Virginia Is First Southern State to Ban Conversion Therapy for Minors

Virginia Is First Southern State to Ban Conversion Therapy for Minors

Virginia became the first Southern state to ban licensed medical professionals from practicing conversion therapy on minors, as Democrats in the state pass expansive civil rights bills after gaining control of the legislature and governor’s mansion for the first time in nearly 30 years.

Conversion therapy — a widely discredited practice based on the premise that being lesbian, gay, bisexual, transgender or queer is a mental illness — attempts to change someone’s sexual identity or gender orientation through different procedures that could include shock therapy.

On Monday, Gov. Ralph Northam signed a bill that made Virginia the 20th state to ban the practice for minors.

“No one should be made to feel wrong for who they are — especially not a child,” Mr. Northam said in a statement on Tuesday. “Conversion therapy is not only based in discriminatory junk-science, it is dangerous and causes lasting harm to our youth.”

Sam Brinton, a survivor of conversion therapy and the head of advocacy and government affairs for the Trevor Project, an L.G.B.T.Q. youth suicide prevention group, sees Virginia’s decision to ban the practice as a start for the South.

“The South is ready to end conversion therapy,” said Brinton, who uses the pronoun they.

“We know and every major medical association has said that conversion therapy is potentially extremely harmful,” they added. “When a state like Virginia bans conversion therapy, we know that we can save lives from this dangerous practice. The state is affirming who they are and not trying to erase them.”

Conversion therapy can include bringing up past traumas that the therapist believes may have caused homosexuality, or aversion therapy, during which patients are made to feel disgusted when looking at L.G.B.T.Q. people, they said. It can also have religious elements, with patients being told that their god doesn’t want them to be L.G.B.T.Q.

According to the Trevor Project’s National Survey on L.G.B.T.Q. Youth Mental Health, two in three L.G.B.T.Q. youth reported that someone tried to tell them that they should change their sexual orientation or gender identity, and those that had undergone conversion therapy were twice as likely to attempt suicide as those who had not.

The conversion therapy bill is one of many that have been carried by Democrats in Virginia for years, but previously stalled in a Republican-controlled House or the Senate, said Scott Surovell, a Democratic state senator and vice chairman of the Senate Democratic Caucus.

-- DATASET --

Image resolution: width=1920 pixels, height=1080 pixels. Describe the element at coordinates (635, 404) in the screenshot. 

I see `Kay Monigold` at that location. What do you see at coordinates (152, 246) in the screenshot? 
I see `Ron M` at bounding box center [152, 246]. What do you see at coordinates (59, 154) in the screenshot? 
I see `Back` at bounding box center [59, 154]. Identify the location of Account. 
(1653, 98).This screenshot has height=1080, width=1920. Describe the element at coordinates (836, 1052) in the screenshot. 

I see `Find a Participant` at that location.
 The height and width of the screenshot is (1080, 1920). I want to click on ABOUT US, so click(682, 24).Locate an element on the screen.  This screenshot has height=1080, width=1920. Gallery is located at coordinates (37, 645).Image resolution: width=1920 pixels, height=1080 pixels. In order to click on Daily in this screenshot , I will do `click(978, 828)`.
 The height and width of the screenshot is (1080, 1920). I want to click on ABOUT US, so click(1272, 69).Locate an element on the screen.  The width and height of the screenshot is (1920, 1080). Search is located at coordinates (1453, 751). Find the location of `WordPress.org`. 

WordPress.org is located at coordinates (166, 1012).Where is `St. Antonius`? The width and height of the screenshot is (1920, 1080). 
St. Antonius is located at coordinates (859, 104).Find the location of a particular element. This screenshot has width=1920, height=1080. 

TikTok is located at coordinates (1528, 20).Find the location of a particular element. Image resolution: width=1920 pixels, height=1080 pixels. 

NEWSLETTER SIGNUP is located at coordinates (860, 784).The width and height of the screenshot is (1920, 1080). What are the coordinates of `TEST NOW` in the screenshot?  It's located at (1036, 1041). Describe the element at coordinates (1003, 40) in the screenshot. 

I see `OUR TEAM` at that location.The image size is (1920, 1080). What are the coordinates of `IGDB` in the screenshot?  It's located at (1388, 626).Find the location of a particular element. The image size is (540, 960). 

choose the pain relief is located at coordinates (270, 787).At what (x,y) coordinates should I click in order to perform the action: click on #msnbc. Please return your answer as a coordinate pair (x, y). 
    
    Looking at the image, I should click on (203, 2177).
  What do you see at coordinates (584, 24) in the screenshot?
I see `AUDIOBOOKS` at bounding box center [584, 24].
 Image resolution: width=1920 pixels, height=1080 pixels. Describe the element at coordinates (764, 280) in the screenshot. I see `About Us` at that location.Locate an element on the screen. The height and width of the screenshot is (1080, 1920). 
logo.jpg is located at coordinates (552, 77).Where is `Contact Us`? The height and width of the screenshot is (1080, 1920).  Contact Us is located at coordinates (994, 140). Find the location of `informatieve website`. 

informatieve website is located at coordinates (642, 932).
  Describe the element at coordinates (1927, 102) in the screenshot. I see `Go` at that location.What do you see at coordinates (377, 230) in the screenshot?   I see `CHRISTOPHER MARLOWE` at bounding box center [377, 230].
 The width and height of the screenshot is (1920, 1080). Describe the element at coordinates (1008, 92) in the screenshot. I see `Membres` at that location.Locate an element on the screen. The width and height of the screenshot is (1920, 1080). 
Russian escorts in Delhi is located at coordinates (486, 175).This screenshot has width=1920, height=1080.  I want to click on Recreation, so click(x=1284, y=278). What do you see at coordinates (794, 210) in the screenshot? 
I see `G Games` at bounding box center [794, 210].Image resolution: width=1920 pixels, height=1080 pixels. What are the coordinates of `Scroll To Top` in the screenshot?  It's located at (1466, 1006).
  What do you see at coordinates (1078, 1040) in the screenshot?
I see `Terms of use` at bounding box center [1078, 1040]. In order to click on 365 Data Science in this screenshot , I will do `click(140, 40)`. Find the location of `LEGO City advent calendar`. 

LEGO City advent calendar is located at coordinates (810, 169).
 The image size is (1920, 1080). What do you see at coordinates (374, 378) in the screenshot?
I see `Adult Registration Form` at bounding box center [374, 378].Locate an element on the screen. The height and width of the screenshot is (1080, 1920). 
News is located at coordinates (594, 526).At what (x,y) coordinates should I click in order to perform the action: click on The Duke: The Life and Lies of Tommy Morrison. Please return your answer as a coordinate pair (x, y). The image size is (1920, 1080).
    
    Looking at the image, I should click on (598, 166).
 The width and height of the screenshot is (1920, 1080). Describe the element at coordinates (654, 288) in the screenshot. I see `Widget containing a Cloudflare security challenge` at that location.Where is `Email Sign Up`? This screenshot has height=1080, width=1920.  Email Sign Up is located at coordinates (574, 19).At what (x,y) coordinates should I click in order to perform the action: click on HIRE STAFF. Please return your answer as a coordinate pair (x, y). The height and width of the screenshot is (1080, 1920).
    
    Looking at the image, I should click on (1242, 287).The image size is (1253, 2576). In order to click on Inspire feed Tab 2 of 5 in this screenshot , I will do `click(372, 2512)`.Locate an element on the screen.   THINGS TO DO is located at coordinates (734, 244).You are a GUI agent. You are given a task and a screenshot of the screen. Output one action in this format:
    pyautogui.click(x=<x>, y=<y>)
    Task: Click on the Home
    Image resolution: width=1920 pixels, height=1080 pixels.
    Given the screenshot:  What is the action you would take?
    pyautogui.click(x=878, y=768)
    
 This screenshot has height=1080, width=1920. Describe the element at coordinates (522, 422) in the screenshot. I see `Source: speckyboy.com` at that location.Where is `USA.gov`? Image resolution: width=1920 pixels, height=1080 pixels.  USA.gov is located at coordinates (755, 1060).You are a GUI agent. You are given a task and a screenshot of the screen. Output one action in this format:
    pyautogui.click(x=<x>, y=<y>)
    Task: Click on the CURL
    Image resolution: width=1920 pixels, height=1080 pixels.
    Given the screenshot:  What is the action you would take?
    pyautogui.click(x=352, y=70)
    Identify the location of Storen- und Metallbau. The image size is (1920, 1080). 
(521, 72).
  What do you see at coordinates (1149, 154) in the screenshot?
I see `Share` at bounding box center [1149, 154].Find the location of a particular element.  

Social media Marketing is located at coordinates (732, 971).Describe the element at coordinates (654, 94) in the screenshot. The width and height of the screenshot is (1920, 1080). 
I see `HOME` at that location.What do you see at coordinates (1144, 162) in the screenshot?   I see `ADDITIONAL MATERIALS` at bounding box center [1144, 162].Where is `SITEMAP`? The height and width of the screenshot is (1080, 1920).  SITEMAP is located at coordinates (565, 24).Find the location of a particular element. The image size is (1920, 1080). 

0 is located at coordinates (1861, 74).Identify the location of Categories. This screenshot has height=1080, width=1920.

-- ACTIVITY LIST --
[1] Using the article on Virginia's conversion therapy ban, explain in one to three sentences why Governor Ralph Northam said conversion therapy should not be practiced on minors.
[2] Translate this sentence from the article on Virginia's conversion therapy ban into Spanish: "On Monday, Gov. Ralph Northam signed a bill that made Virginia the 20th state to ban the practice for minors."
[3] Resume the article on Virginia's conversion therapy ban, starting after its final sentence.
The records are separate material and are not part of the article.

-- EXERCISE RESPONSES --
[1] Northam said no one, especially a child, should be made to feel wrong for who they are. He called conversion therapy discriminatory junk science and said it is dangerous and causes lasting harm to young people.

[2] El lunes, el gobernador Ralph Northam firmó un proyecto de ley que convirtió a Virginia en el vigésimo estado en prohibir esa práctica para menores.

[3]
“It passed now because of the November elections,” Mr. Surovell said. “We never had the votes to pass it until the Democrats took over.”

He noted that this was the first time Democrats had had control of both chambers and the governor’s mansion in 26 years.

“It has been a historic session,” Mr. Surovell said. “The Virginia Senate has been passing nondiscrimination bills, but it has always died in the House.”

Since gaining control of both chambers, Democrats have also passed the Virginia Values Act, a bill introduced by Senator Adam Ebbin, the state’s first openly gay legislator. The act protects the L.G.B.T.Q. community from being discriminated against in employment, housing and public accommodations.

“It is the most comprehensive civil rights legislation that Virginia has passed,” Mr. Ebbin said on Tuesday. “This is really a major achievement for me but more importantly for Virginia to make it clear that we are a welcoming commonwealth and one that doesn’t tolerate discrimination.”

In this year’s session, the legislature has also passed bills to decriminalize marijuana and removed some of the restrictions on women’s reproductive decisions, Mr. Ebbin said.

“It’s an array of measures that move our commonwealth forward in many ways,” he said.

On Tuesday, legislators passed a bill to have a commission decide whether to make a recommendation to remove the Robert E. Lee statue that represents Virginia from the National Statuary Hall Collection in the United States Capitol Building.

Lawmakers are considering replacing Lee, a Confederate general, with a Virginian who people feel is more appropriate, Mr. Ebbin said.

“Virginia is waking up from a troubled history,” he said.